* begin Stored data *
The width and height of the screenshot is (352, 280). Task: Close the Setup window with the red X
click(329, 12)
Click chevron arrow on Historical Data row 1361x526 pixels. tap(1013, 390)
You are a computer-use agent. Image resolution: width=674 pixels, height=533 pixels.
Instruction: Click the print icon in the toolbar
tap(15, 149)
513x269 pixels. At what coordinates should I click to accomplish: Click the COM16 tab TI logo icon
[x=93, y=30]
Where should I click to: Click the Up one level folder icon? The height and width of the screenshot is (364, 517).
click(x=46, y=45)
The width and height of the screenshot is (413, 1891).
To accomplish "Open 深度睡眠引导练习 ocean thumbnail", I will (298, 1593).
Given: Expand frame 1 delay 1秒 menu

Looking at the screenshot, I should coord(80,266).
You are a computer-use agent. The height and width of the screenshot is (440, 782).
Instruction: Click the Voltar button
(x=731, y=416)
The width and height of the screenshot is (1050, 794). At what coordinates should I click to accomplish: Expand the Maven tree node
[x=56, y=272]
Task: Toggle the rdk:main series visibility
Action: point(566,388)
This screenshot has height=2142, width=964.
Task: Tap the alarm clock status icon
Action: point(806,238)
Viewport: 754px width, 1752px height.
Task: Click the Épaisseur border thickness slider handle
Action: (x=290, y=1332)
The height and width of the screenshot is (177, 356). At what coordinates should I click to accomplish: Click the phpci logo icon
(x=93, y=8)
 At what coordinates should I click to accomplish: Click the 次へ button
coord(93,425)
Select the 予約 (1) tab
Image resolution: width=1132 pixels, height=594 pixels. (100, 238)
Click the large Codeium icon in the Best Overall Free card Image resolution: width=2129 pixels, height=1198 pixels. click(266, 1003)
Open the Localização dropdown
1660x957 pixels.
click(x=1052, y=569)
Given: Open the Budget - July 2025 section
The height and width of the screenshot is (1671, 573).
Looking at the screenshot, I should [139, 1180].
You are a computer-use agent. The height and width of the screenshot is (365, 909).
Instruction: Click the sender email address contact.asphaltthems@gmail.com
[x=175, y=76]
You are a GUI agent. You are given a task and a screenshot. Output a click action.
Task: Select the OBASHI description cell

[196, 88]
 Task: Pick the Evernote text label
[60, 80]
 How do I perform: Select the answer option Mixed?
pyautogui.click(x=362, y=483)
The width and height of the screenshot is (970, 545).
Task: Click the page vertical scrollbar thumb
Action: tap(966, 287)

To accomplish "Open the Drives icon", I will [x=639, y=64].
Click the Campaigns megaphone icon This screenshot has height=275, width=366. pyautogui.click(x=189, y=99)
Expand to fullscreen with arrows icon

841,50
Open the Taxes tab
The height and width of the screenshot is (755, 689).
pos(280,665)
* end Stored data *
— Requirement —
Convert every line of the items above into a JSON list of strings, one string for each line, leaving out blank lines.

— Expected answer —
[
  "The width and height of the screenshot is (352, 280). Task: Close the Setup window with the red X",
  "click(329, 12)",
  "Click chevron arrow on Historical Data row 1361x526 pixels. tap(1013, 390)",
  "You are a computer-use agent. Image resolution: width=674 pixels, height=533 pixels.",
  "Instruction: Click the print icon in the toolbar",
  "tap(15, 149)",
  "513x269 pixels. At what coordinates should I click to accomplish: Click the COM16 tab TI logo icon",
  "[x=93, y=30]",
  "Where should I click to: Click the Up one level folder icon? The height and width of the screenshot is (364, 517).",
  "click(x=46, y=45)",
  "The width and height of the screenshot is (413, 1891).",
  "To accomplish \"Open 深度睡眠引导练习 ocean thumbnail\", I will (298, 1593).",
  "Given: Expand frame 1 delay 1秒 menu",
  "Looking at the screenshot, I should coord(80,266).",
  "You are a computer-use agent. The height and width of the screenshot is (440, 782).",
  "Instruction: Click the Voltar button",
  "(x=731, y=416)",
  "The width and height of the screenshot is (1050, 794). At what coordinates should I click to accomplish: Expand the Maven tree node",
  "[x=56, y=272]",
  "Task: Toggle the rdk:main series visibility",
  "Action: point(566,388)",
  "This screenshot has height=2142, width=964.",
  "Task: Tap the alarm clock status icon",
  "Action: point(806,238)",
  "Viewport: 754px width, 1752px height.",
  "Task: Click the Épaisseur border thickness slider handle",
  "Action: (x=290, y=1332)",
  "The height and width of the screenshot is (177, 356). At what coordinates should I click to accomplish: Click the phpci logo icon",
  "(x=93, y=8)",
  " At what coordinates should I click to accomplish: Click the 次へ button",
  "coord(93,425)",
  "Select the 予約 (1) tab",
  "Image resolution: width=1132 pixels, height=594 pixels. (100, 238)",
  "Click the large Codeium icon in the Best Overall Free card Image resolution: width=2129 pixels, height=1198 pixels. click(266, 1003)",
  "Open the Localização dropdown",
  "1660x957 pixels.",
  "click(x=1052, y=569)",
  "Given: Open the Budget - July 2025 section",
  "The height and width of the screenshot is (1671, 573).",
  "Looking at the screenshot, I should [139, 1180].",
  "You are a computer-use agent. The height and width of the screenshot is (365, 909).",
  "Instruction: Click the sender email address contact.asphaltthems@gmail.com",
  "[x=175, y=76]",
  "You are a GUI agent. You are given a task and a screenshot. Output a click action.",
  "Task: Select the OBASHI description cell",
  "[196, 88]",
  " Task: Pick the Evernote text label",
  "[60, 80]",
  " How do I perform: Select the answer option Mixed?",
  "pyautogui.click(x=362, y=483)",
  "The width and height of the screenshot is (970, 545).",
  "Task: Click the page vertical scrollbar thumb",
  "Action: tap(966, 287)",
  "To accomplish \"Open the Drives icon\", I will [x=639, y=64].",
  "Click the Campaigns megaphone icon This screenshot has height=275, width=366. pyautogui.click(x=189, y=99)",
  "Expand to fullscreen with arrows icon",
  "841,50",
  "Open the Taxes tab",
  "The height and width of the screenshot is (755, 689).",
  "pos(280,665)"
]